Data extracts ▸

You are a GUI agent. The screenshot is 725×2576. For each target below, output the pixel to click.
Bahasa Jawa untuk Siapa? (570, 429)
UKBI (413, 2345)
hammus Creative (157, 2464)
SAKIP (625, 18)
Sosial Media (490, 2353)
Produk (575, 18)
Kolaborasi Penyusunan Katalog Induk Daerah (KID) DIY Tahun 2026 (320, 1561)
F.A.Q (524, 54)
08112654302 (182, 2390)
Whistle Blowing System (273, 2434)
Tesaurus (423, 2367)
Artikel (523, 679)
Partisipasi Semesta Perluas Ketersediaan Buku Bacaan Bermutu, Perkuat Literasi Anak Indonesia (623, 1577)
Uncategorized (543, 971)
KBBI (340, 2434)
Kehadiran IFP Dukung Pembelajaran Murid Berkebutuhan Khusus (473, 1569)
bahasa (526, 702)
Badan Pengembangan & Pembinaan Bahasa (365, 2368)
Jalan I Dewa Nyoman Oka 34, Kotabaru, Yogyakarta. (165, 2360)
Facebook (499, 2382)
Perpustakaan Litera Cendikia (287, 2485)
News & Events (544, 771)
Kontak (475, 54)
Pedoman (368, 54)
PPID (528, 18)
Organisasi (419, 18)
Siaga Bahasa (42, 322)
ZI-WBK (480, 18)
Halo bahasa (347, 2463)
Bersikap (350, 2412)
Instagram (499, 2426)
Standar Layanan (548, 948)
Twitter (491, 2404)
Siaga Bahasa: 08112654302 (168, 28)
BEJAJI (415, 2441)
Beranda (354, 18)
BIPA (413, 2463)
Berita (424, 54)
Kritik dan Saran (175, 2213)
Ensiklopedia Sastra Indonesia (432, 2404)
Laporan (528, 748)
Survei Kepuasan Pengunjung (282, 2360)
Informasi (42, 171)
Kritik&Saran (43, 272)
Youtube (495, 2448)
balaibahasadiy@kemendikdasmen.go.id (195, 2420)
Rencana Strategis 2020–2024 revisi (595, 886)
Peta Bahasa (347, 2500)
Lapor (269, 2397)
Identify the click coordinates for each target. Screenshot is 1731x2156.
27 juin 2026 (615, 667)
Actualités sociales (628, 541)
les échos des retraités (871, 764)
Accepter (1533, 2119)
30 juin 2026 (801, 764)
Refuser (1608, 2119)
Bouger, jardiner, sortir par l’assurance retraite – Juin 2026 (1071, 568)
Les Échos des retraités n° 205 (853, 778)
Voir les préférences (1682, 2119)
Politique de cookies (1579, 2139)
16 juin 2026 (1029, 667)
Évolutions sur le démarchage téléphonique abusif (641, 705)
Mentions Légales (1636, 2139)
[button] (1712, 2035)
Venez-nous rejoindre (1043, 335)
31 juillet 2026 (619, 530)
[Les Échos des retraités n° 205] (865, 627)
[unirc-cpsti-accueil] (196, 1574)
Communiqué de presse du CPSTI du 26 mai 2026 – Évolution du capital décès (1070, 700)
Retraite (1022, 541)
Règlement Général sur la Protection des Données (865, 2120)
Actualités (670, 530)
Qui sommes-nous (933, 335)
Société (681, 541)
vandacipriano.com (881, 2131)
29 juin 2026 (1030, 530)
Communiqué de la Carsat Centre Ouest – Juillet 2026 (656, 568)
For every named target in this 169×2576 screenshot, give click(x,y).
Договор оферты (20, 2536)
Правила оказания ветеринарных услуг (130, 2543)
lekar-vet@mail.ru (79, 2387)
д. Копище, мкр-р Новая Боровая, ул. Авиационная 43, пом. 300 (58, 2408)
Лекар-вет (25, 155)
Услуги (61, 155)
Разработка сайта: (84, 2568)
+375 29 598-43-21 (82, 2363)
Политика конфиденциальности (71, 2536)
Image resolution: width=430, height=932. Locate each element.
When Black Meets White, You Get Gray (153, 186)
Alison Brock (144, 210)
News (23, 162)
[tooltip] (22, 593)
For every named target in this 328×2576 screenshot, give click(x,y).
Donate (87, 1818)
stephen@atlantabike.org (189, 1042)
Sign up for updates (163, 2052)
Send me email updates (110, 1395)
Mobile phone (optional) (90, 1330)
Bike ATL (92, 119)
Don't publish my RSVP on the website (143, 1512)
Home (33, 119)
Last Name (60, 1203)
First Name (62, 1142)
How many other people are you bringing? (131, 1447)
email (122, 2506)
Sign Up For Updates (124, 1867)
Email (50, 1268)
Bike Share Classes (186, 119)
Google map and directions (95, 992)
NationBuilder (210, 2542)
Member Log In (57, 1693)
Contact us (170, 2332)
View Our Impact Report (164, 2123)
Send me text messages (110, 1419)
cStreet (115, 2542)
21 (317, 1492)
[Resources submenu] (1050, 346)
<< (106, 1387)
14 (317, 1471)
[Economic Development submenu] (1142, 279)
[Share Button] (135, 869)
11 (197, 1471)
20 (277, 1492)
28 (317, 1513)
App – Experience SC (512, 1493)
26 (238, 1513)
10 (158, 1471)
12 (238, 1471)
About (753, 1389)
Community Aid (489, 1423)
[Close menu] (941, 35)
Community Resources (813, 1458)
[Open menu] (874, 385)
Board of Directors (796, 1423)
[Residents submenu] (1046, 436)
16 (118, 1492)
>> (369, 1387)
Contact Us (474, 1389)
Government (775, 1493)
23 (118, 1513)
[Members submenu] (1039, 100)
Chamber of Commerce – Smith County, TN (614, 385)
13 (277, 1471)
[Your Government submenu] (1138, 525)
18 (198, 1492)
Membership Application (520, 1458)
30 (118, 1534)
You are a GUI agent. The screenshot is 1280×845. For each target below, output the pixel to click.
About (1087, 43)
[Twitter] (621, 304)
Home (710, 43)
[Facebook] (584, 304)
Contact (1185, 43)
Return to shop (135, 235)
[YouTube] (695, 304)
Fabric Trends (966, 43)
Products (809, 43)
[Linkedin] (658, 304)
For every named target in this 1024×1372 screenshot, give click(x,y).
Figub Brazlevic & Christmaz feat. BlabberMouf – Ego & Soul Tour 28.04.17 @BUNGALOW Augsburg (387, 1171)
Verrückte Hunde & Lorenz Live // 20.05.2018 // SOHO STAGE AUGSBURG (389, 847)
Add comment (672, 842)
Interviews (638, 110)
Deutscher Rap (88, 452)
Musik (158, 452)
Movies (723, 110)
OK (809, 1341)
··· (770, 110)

Task requirements ▸
Above are the lines; repeat exactly the ones from the line containing "29 juin 2026 (1030, 530)" down to the line containing "Правила оказания ветеринарных", both inclusive.

Output of the exercise ▸
29 juin 2026 (1030, 530)
Communiqué de la Carsat Centre Ouest – Juillet 2026 (656, 568)
For every named target in this 169×2576 screenshot, give click(x,y).
Договор оферты (20, 2536)
Правила оказания ветеринарных услуг (130, 2543)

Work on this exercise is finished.